[Stored data]
***

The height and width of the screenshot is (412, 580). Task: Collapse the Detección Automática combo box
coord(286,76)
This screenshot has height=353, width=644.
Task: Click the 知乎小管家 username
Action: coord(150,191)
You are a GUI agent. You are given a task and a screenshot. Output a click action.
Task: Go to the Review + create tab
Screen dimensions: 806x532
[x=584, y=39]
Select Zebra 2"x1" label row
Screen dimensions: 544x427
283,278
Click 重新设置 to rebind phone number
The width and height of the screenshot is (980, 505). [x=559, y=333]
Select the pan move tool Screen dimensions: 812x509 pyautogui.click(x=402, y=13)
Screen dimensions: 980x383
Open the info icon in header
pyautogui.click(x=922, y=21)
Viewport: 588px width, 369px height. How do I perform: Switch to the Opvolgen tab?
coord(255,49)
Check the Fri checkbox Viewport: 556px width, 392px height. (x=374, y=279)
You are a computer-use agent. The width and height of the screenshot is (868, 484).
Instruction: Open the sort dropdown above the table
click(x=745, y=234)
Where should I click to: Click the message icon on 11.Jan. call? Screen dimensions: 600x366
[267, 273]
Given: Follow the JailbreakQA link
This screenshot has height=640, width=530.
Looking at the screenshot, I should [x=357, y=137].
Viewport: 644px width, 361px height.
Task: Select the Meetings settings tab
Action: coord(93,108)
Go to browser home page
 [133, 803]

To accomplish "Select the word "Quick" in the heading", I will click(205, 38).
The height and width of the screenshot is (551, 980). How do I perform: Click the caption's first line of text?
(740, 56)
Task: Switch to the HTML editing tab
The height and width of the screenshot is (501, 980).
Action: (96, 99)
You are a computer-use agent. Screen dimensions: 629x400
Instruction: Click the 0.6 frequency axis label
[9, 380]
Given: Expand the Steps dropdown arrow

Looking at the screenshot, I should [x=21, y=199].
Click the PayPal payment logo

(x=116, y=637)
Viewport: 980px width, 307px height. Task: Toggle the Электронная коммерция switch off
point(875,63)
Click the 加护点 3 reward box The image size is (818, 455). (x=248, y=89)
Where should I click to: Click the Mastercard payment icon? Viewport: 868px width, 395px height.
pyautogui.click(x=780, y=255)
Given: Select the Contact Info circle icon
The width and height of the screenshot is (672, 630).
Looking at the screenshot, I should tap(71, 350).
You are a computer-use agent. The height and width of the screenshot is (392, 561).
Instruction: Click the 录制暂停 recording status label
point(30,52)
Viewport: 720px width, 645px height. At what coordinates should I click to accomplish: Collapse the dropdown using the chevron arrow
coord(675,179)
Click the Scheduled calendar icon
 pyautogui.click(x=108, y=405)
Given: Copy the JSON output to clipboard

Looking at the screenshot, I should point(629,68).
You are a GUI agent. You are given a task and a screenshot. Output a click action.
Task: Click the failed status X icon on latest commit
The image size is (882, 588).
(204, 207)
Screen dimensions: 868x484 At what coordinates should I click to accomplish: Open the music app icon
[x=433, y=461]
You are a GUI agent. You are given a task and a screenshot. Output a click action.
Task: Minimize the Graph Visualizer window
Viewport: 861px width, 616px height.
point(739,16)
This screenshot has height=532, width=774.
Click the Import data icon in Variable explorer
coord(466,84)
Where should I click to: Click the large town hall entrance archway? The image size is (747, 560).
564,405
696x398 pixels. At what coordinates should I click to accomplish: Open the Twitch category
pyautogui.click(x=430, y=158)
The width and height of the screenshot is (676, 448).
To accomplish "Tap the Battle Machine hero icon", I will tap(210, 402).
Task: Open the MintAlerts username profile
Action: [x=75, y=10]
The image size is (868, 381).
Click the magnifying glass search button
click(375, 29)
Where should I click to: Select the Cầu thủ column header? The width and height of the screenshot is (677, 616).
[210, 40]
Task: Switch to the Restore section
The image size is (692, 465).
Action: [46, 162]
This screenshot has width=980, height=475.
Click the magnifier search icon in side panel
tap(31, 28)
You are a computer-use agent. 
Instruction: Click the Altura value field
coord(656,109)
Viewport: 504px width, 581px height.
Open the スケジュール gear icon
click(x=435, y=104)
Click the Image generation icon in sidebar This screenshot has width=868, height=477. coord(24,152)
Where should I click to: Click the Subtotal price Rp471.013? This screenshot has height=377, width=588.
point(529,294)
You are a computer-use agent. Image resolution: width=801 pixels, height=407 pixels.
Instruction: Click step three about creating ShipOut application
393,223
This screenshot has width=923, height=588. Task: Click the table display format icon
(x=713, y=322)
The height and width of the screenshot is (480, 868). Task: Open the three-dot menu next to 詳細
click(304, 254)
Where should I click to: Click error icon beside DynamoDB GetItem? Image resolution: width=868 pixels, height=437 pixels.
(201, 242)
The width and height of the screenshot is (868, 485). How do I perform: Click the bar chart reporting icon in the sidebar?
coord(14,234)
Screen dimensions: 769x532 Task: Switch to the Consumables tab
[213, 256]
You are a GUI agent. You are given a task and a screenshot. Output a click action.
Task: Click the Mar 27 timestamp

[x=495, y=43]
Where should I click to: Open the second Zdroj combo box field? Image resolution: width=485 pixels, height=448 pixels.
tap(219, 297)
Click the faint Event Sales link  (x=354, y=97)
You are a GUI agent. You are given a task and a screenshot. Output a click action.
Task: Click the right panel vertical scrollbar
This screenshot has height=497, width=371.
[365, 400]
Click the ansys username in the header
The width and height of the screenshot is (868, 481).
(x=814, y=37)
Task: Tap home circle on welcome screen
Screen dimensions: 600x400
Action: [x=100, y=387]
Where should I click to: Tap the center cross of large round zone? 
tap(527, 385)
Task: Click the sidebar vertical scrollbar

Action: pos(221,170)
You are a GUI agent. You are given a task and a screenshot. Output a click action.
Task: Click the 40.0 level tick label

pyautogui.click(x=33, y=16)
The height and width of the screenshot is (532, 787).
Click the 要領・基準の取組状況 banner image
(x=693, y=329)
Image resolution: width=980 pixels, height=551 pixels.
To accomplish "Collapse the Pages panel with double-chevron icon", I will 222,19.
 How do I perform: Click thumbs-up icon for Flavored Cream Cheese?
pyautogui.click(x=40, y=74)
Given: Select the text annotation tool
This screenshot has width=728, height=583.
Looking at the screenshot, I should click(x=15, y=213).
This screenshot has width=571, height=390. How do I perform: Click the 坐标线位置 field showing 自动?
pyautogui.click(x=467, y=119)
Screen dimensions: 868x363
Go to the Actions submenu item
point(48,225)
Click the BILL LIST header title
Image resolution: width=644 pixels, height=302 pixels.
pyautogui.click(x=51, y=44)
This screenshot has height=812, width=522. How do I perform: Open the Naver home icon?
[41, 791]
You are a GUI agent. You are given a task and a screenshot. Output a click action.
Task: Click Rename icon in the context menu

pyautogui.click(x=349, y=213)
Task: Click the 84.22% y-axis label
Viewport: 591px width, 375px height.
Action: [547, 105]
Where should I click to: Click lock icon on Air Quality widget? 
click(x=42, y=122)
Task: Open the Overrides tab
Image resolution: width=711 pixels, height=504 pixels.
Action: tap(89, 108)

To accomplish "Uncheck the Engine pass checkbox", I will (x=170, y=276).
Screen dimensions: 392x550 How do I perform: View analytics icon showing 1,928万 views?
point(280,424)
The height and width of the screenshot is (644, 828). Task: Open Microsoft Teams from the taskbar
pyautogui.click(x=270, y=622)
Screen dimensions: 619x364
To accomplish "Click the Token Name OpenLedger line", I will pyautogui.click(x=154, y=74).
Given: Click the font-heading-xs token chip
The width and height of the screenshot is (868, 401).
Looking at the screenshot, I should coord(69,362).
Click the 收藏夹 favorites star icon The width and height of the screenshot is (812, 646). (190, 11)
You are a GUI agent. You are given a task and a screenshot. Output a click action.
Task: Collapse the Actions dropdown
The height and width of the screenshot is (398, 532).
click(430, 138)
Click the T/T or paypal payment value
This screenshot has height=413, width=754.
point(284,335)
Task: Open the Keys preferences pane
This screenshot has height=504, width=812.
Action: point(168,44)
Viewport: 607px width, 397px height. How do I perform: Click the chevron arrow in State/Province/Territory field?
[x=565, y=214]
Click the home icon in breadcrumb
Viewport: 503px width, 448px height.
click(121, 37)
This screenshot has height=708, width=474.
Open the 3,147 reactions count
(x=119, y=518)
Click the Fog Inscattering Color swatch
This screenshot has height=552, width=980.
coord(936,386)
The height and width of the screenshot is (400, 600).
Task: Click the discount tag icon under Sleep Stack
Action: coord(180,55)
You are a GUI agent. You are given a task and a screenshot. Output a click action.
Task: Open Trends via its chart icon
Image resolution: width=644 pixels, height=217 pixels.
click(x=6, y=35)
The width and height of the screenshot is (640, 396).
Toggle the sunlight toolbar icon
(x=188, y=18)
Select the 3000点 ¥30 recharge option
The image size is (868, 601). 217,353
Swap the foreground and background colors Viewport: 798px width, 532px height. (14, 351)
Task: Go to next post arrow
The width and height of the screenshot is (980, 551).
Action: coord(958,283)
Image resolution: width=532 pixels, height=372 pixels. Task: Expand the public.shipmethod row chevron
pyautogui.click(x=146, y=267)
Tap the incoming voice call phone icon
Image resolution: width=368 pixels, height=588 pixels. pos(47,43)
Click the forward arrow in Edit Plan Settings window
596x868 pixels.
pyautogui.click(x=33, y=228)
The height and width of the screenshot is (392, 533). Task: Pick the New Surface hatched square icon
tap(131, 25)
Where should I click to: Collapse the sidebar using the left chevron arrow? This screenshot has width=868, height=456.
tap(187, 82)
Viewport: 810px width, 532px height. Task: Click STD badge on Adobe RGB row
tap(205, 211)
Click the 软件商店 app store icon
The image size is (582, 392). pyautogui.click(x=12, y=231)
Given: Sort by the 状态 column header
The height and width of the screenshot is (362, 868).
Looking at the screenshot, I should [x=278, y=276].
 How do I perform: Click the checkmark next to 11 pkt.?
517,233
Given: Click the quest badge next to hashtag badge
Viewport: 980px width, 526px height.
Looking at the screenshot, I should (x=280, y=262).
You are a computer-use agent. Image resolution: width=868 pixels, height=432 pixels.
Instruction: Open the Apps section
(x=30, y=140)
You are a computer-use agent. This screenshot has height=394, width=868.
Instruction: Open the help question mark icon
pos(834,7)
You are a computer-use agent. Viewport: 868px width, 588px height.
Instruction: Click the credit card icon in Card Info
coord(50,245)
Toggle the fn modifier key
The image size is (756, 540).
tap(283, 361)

***

Exercise >> Nothing but the lines from the one holding "Given: Sort by the 状态 column header" to the end of the entries should be returned, each exactly as it stands.

Solution to this task >>
Given: Sort by the 状态 column header
The height and width of the screenshot is (362, 868).
Looking at the screenshot, I should [x=278, y=276].
 How do I perform: Click the checkmark next to 11 pkt.?
517,233
Given: Click the quest badge next to hashtag badge
Viewport: 980px width, 526px height.
Looking at the screenshot, I should (x=280, y=262).
You are a computer-use agent. Image resolution: width=868 pixels, height=432 pixels.
Instruction: Open the Apps section
(x=30, y=140)
You are a computer-use agent. This screenshot has height=394, width=868.
Instruction: Open the help question mark icon
pos(834,7)
You are a computer-use agent. Viewport: 868px width, 588px height.
Instruction: Click the credit card icon in Card Info
coord(50,245)
Toggle the fn modifier key
The image size is (756, 540).
tap(283, 361)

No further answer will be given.